The only reason for this is backwards compatibility to old C code, which didn’t know const. If C++ had been strict here it would have broken a lot of existing code.
That said, most compilers can be configured to warn about such code as deprecated, or even do so by default. Furthermore, C++11 disallows this altogether but compilers may not enforce it yet.
For Standerdese Fans:
[Ref 1]C++03 Standard: §4.2/2
A string literal (2.13.4) that is not a wide string literal can be converted to an rvalue of type “pointer to char”; a wide string literal can be converted to an rvalue of type “pointer to wchar_t”. In either case, the result is a pointer to the first element of the array. This conversion is considered only when there is an explicit appropriate pointer target type, and not when there is a general need to convert from an lvalue to an rvalue. [Note: this conversion is deprecated. See Annex D. ] For the purpose of ranking in overload resolution (13.3.3.1.1), this conversion is considered an array-to-pointer conversion followed by a qualification conversion (4.4). [Example: "abc" is converted to “pointer to const char” as an array-to-pointer conversion, and then to “pointer to char” as a qualification conversion. ]
C++11 simply removes the above quotation which implies that it is illegal code in C++11.

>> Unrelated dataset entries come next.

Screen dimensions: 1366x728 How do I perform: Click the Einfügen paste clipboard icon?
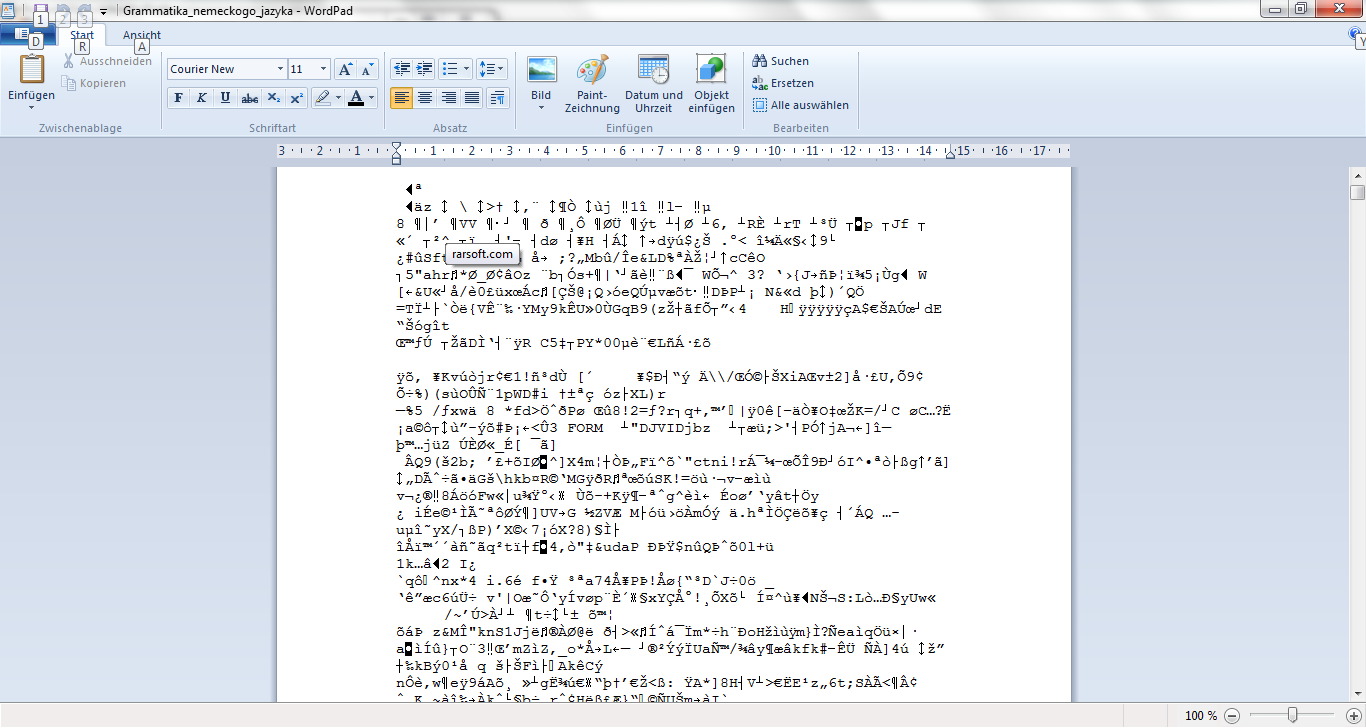click(32, 70)
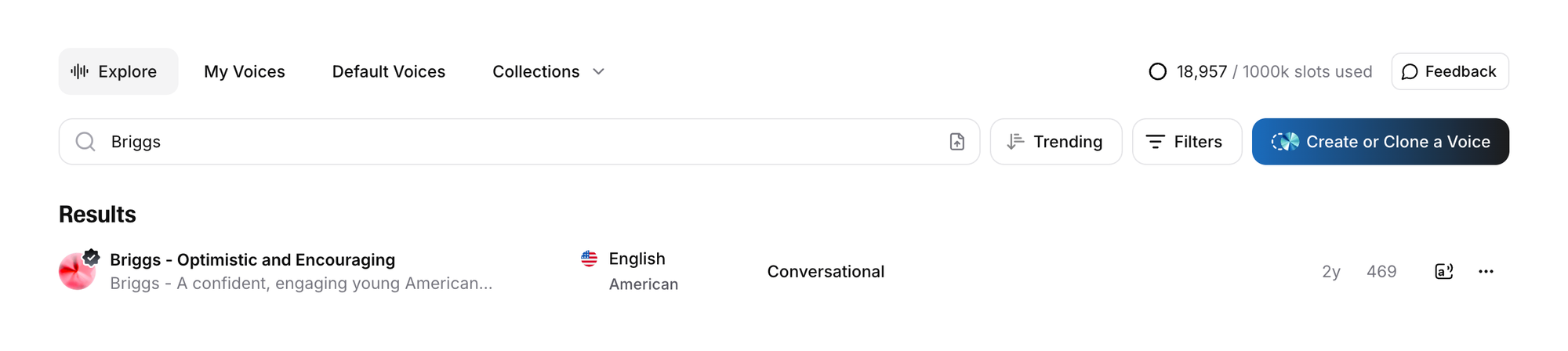This screenshot has height=351, width=1568.
Task: Click the upload audio file icon
Action: pyautogui.click(x=957, y=142)
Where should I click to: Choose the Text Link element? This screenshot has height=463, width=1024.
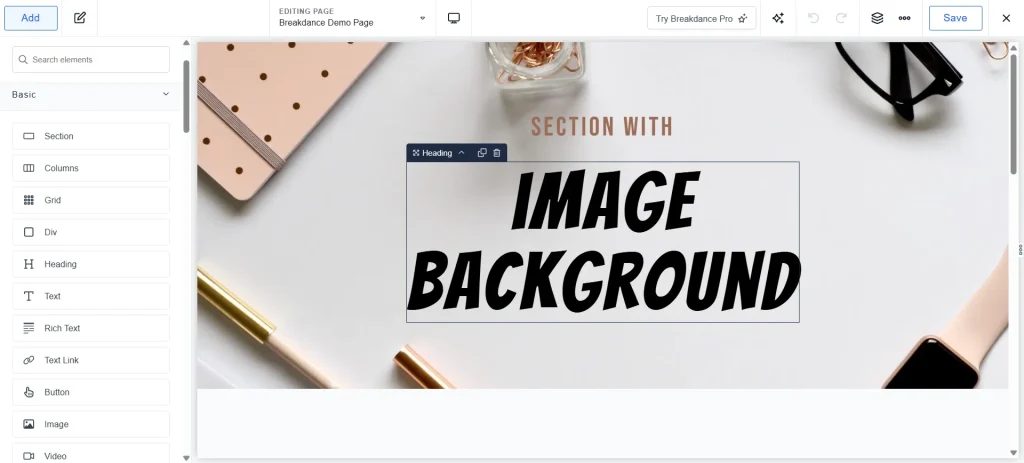(91, 360)
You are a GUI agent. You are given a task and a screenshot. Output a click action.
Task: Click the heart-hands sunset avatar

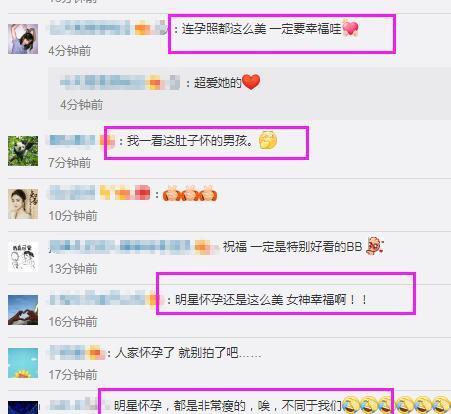pyautogui.click(x=23, y=310)
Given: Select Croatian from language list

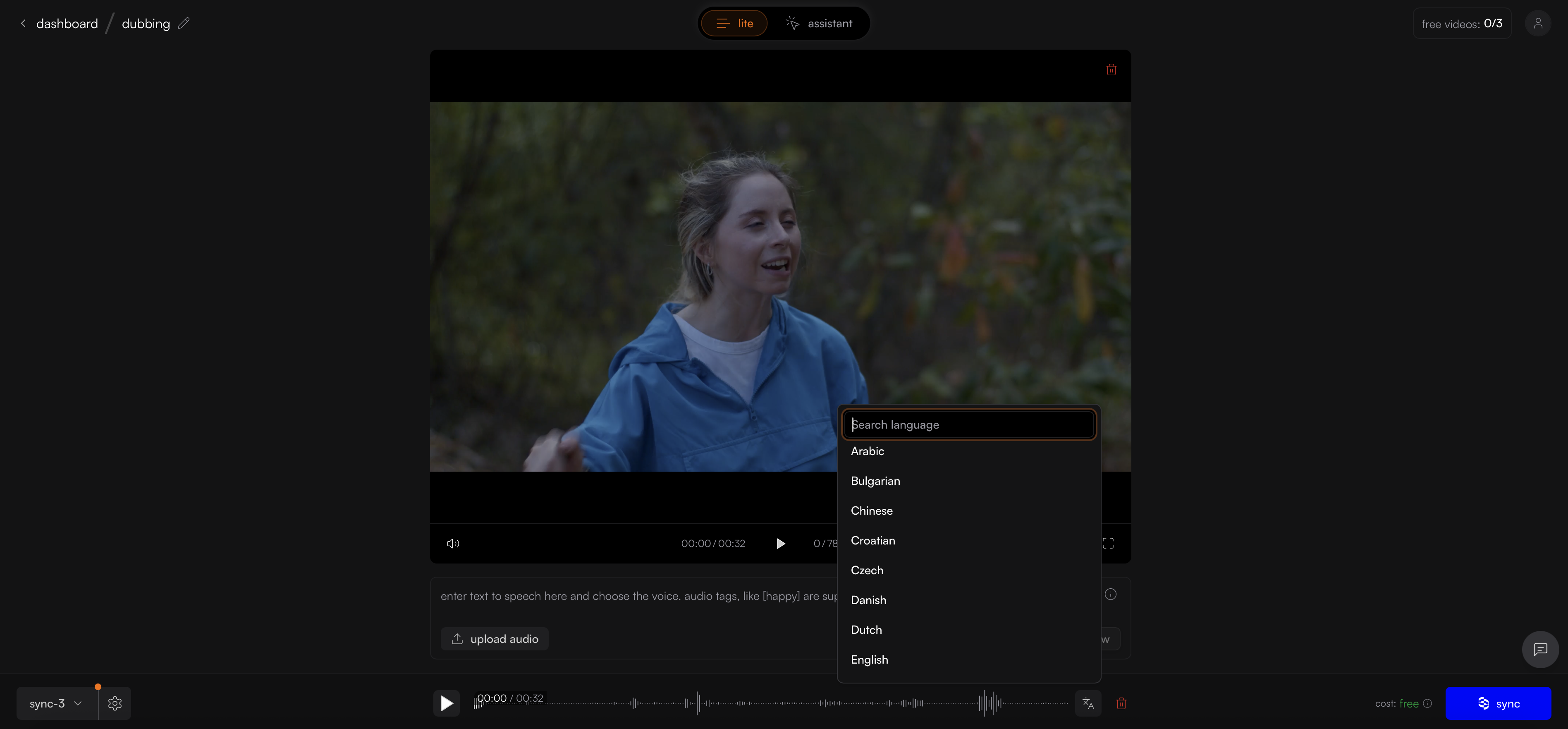Looking at the screenshot, I should pos(873,540).
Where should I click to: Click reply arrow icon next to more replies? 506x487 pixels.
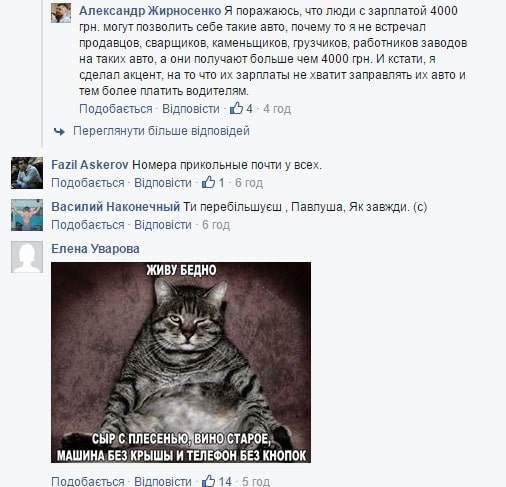tap(59, 131)
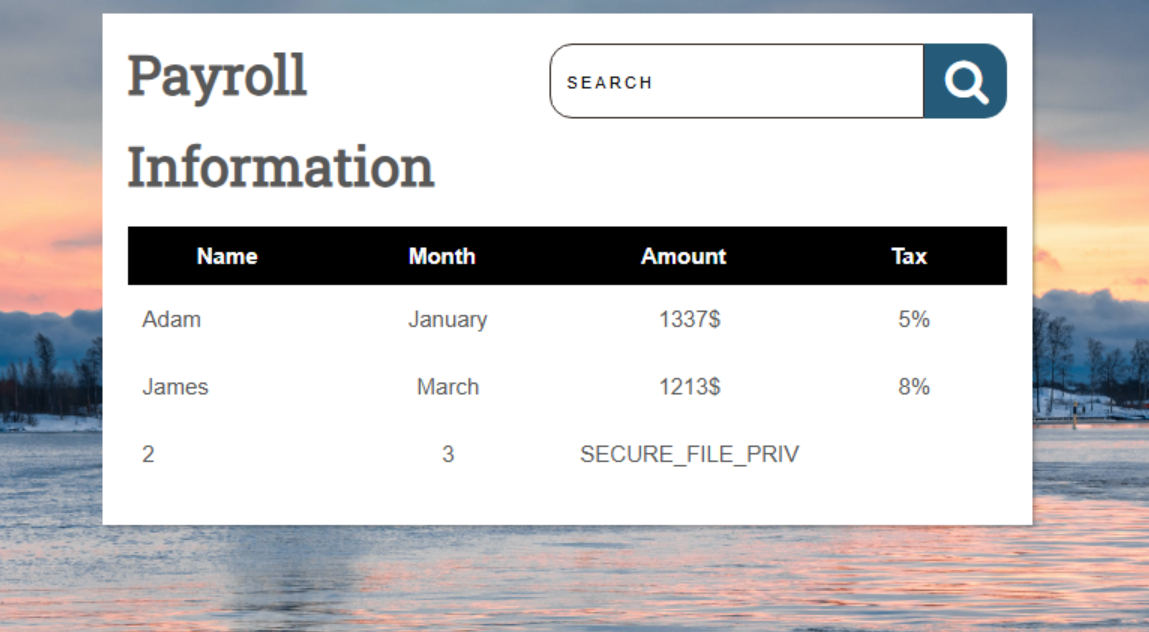
Task: Click the Tax column header
Action: (909, 256)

[Ref 2]C99 standard 6.4.5/5 "String Literals - Semantics":
In translation phase 7, a byte or code of value zero is appended to each multibyte character sequence that results from a string literal or literals. The multibyte character sequence is then used to initialize an array of static storage duration and length just sufficient to contain the sequence. For character string literals, the array elements have type char, and are initialized with the individual bytes of the multibyte character sequence; for wide string literals, the array elements have type wchar_t, and are initialized with the sequence of wide characters...
It is unspecified whether these arrays are distinct provided their elements have the appropriate values. If the program attempts to modify such an array, the behavior is undefined.
is literal string like "hello" will take memory in all my program all it's just like a temporary variable that will get destroyed when the statement ends.
It is kept in programm data, so it is awaiable within lifetime of the programm. You can return pointers and references to this data from the current scope.
The only reason why const char* is being cast to char* is comatiblity with c, like winapi system calls. And this cast is made unexplicit unlike any other const casting.
Just use a string:
std::string s("hello");
That would be the C++ way. If you really must use char, you'll need to create an array and copy the contents over it.
The answer to your second question is that the variable s is stored in RAM as type pointer-to-char. If it's global or static, it's allocated on the heap and remains there for the life of the running program. If it's a local ("auto") variable, it's allocated on the stack and remains there until the current function returns. In either case, it occupies the amount of memory required to hold a pointer.
The string "Hello" is a constant, and it's stored as part of the program itself, along with all the other constants and initializers. If you built your program to run on an appliance, the string would be stored in ROM.
Note that, because the string is constant and s is a pointer, no copying is necessary. The pointer s simply points to wherever the string is stored.
In your example, you are not assigning, but constructing. std::string, for example, does have a std::string(const char *) constructor (actually it's more complicated, but it doesn't matter). And, similarly, char * (if it was a type rather than a pointer to a type) could have a const char * constructor, which is copying the memory.
I don't actually know how the compiler really works here, but I think it could be similar to what I've described above: a copy of "Hello" is constructed in stack and s is initialized with this copy's address.